Please print each record that follows precisely as it appears.

- - - - - - -

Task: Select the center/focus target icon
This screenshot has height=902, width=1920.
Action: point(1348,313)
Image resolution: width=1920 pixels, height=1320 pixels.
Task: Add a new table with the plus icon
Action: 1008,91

- - - - - - -

◆ Answer to this task ◆
Task: Select the center/focus target icon
This screenshot has height=902, width=1920.
Action: point(1348,313)
Image resolution: width=1920 pixels, height=1320 pixels.
Task: Add a new table with the plus icon
Action: 1008,91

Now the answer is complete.